[OBJECTIVE]:
Copy out the material word for word, beginning at the line that has "Task: Click the orange CTEM box" and stopping after the line that has "tap(312, 273)". Leave the pictures out of your answer.

[Items listed in a dataset]:
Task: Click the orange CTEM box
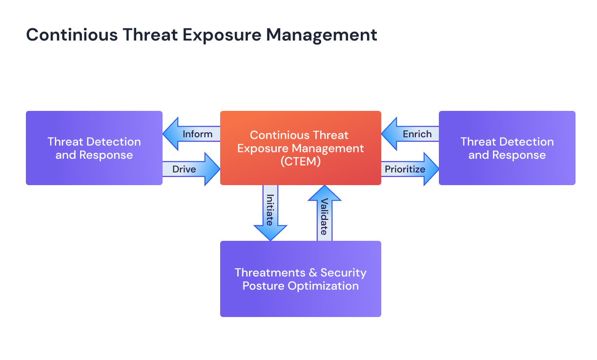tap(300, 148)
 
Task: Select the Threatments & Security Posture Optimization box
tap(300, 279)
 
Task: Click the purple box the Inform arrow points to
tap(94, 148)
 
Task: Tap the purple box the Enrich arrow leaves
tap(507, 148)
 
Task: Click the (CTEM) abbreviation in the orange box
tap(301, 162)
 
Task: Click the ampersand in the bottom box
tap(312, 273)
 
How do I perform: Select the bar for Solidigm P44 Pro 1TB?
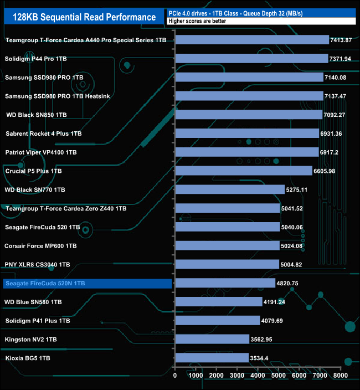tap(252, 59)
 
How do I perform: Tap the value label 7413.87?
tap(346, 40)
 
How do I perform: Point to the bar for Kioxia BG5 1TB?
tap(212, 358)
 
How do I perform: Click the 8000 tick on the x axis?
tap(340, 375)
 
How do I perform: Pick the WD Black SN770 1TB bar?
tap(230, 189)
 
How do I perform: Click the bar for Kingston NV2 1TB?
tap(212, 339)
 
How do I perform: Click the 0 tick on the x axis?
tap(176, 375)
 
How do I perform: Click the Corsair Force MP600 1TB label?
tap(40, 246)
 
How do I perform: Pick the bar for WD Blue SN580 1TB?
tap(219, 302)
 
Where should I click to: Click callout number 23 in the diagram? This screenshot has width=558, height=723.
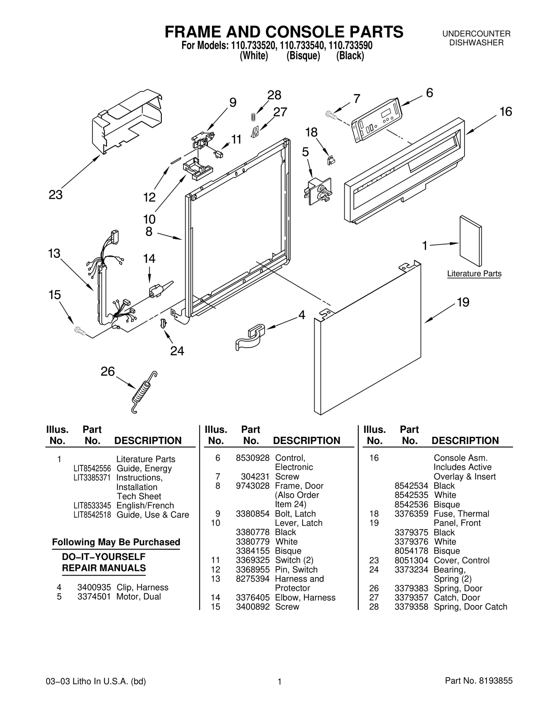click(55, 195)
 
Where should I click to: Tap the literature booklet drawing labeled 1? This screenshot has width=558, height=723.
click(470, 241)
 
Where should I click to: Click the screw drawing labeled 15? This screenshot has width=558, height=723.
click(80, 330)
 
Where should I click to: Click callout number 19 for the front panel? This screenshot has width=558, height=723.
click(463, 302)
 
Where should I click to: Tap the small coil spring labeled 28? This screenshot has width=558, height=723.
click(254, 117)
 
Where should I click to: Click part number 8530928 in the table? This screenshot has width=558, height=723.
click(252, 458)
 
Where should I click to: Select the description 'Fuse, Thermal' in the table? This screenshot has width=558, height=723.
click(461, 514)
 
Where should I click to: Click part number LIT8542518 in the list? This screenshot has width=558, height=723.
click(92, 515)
* * *
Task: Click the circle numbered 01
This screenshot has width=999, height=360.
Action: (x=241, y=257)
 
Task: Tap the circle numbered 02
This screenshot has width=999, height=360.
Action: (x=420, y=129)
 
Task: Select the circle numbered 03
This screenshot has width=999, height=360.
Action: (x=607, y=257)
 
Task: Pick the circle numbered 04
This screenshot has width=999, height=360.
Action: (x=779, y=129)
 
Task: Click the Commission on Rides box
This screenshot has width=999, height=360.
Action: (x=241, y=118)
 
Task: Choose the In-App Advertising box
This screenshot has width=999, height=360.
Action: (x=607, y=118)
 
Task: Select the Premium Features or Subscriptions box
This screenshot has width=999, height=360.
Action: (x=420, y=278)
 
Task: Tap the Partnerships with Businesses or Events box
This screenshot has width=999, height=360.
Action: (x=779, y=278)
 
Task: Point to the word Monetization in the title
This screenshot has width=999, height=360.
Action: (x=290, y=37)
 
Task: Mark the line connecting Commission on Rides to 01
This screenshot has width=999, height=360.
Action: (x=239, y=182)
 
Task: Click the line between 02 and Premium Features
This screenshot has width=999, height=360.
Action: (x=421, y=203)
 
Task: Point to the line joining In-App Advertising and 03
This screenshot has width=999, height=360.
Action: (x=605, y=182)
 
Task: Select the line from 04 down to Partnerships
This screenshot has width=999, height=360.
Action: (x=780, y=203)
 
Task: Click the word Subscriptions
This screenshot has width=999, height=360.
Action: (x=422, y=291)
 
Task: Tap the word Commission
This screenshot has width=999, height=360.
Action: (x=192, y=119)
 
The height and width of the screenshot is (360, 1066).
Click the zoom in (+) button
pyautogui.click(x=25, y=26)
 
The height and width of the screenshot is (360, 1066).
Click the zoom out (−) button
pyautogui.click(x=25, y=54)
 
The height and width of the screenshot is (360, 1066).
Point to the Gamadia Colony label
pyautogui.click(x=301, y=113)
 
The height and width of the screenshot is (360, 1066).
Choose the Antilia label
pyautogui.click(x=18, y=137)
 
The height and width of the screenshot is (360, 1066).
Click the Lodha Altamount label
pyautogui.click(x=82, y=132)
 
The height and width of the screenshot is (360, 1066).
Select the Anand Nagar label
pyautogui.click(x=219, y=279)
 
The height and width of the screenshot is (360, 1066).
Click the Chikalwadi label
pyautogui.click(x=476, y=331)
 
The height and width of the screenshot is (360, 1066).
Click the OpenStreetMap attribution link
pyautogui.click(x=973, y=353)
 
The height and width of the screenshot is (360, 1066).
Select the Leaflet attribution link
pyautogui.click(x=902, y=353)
--
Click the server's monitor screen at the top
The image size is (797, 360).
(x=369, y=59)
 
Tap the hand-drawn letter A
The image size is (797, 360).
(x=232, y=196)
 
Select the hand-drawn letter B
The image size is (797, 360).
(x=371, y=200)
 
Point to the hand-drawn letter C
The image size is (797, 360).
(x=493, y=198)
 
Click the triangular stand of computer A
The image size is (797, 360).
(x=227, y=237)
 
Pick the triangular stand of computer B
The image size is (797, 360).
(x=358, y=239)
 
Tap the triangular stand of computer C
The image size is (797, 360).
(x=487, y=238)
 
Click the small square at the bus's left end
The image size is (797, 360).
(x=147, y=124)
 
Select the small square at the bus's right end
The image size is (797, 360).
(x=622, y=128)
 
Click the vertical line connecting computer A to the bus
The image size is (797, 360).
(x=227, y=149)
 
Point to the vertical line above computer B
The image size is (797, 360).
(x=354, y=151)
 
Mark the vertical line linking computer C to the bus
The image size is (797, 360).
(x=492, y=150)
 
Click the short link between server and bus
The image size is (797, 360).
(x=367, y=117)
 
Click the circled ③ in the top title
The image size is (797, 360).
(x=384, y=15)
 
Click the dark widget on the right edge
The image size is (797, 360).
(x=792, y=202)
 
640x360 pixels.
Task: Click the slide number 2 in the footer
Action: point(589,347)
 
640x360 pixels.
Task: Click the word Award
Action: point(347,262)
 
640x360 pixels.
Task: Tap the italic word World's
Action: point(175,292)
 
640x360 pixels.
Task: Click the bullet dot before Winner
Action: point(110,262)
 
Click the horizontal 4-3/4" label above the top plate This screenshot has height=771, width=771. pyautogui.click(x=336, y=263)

[ANSWER TO THIS EXERCISE]:
Task: Click the orange CTEM box
tap(300, 148)
 
Task: Select the Threatments & Security Posture Optimization box
tap(300, 279)
 
Task: Click the purple box the Inform arrow points to
tap(94, 148)
 
Task: Tap the purple box the Enrich arrow leaves
tap(507, 148)
 
Task: Click the (CTEM) abbreviation in the orange box
tap(301, 162)
 
Task: Click the ampersand in the bottom box
tap(312, 273)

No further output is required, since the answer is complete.